### Exercise description
A complete, exact copy of the data is the required answer.

### Records provided
* * * *
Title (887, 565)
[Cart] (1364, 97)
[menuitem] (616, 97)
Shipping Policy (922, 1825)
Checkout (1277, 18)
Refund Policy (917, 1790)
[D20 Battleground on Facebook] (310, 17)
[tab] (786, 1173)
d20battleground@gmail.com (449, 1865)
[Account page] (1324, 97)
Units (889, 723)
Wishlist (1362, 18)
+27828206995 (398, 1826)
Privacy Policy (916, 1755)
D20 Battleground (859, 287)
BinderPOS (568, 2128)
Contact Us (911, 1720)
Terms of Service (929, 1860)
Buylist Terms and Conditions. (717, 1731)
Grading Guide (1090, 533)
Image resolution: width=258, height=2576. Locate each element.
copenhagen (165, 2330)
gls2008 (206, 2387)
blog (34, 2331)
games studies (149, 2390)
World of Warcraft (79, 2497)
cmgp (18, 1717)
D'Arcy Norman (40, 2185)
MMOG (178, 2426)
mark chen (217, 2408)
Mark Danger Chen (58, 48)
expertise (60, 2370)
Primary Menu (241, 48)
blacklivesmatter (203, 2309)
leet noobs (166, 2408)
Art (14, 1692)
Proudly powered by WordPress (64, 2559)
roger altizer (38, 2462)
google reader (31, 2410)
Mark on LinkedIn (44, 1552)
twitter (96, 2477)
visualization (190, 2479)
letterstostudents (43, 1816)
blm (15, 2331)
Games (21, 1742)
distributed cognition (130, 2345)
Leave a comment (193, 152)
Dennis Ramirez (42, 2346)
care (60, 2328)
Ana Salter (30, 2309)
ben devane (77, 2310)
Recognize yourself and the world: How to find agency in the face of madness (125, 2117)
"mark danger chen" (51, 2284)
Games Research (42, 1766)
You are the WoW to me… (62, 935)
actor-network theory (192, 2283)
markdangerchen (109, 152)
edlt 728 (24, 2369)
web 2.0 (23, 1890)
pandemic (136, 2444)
* * * *
### The completed task
Title (887, 565)
[Cart] (1364, 97)
[menuitem] (616, 97)
Shipping Policy (922, 1825)
Checkout (1277, 18)
Refund Policy (917, 1790)
[D20 Battleground on Facebook] (310, 17)
[tab] (786, 1173)
d20battleground@gmail.com (449, 1865)
[Account page] (1324, 97)
Units (889, 723)
Wishlist (1362, 18)
+27828206995 (398, 1826)
Privacy Policy (916, 1755)
D20 Battleground (859, 287)
BinderPOS (568, 2128)
Contact Us (911, 1720)
Terms of Service (929, 1860)
Buylist Terms and Conditions. (717, 1731)
Grading Guide (1090, 533)
Image resolution: width=258, height=2576. Locate each element.
copenhagen (165, 2330)
gls2008 (206, 2387)
blog (34, 2331)
games studies (149, 2390)
World of Warcraft (79, 2497)
cmgp (18, 1717)
D'Arcy Norman (40, 2185)
MMOG (178, 2426)
mark chen (217, 2408)
Mark Danger Chen (58, 48)
expertise (60, 2370)
Primary Menu (241, 48)
blacklivesmatter (203, 2309)
leet noobs (166, 2408)
Art (14, 1692)
Proudly powered by WordPress (64, 2559)
roger altizer (38, 2462)
google reader (31, 2410)
Mark on LinkedIn (44, 1552)
twitter (96, 2477)
visualization (190, 2479)
letterstostudents (43, 1816)
blm (15, 2331)
Games (21, 1742)
distributed cognition (130, 2345)
Leave a comment (193, 152)
Dennis Ramirez (42, 2346)
care (60, 2328)
Ana Salter (30, 2309)
ben devane (77, 2310)
Recognize yourself and the world: How to find agency in the face of madness (125, 2117)
"mark danger chen" (51, 2284)
Games Research (42, 1766)
You are the WoW to me… (62, 935)
actor-network theory (192, 2283)
markdangerchen (109, 152)
edlt 728 (24, 2369)
web 2.0 (23, 1890)
pandemic (136, 2444)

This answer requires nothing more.